*Exercise*:
Rewrite the entries below, changing "Reload" to "Refresh" and leaving everything else as it is. Omit the pictures from your answer.

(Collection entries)
_ _ _ _ _ _ _

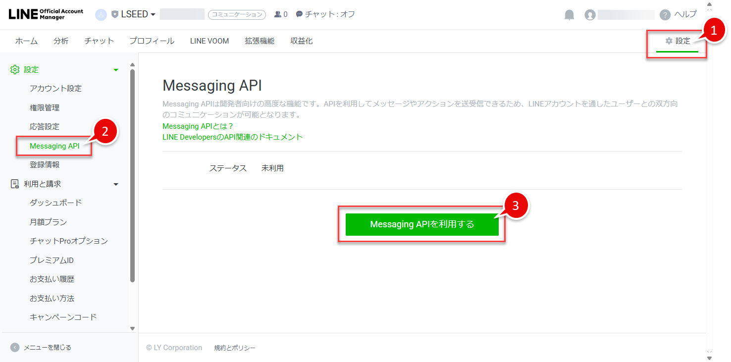Switch to the 分析 tab

pyautogui.click(x=61, y=41)
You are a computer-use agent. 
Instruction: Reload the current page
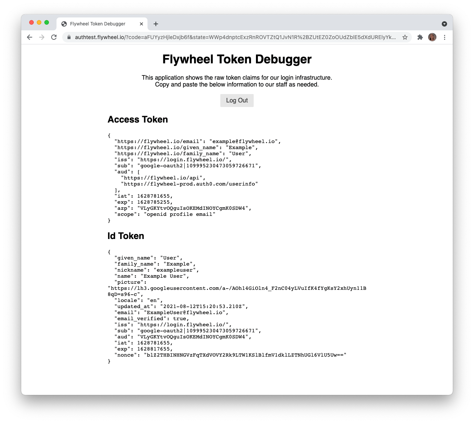[54, 37]
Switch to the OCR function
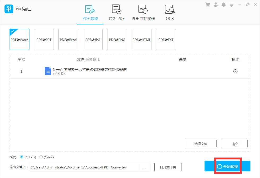260x178 pixels. tap(169, 12)
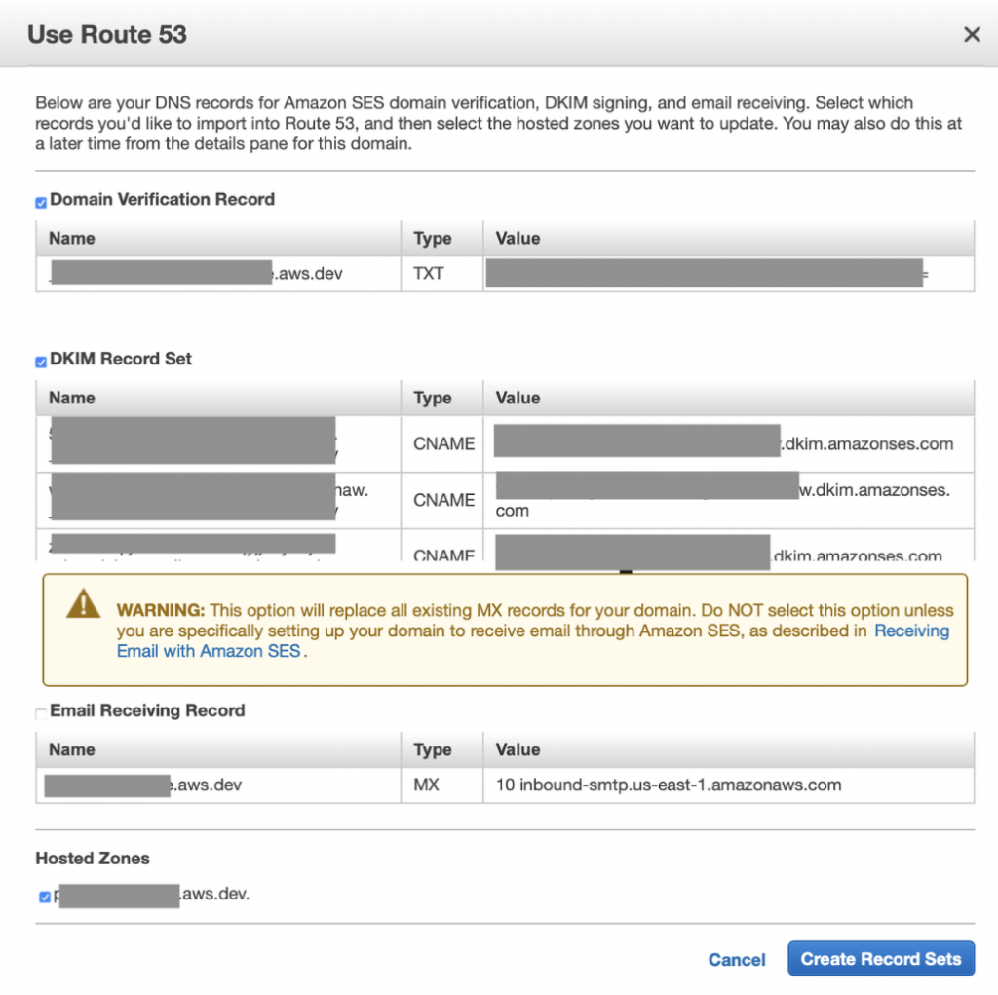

_ _ _ _ _ _ _

*Result for this exercise*:
Switch to the 分析 tab

pyautogui.click(x=61, y=41)
You are a computer-use agent. 
Instruction: Refresh the current page
[54, 37]
Switch to the OCR function
260x178 pixels. tap(169, 12)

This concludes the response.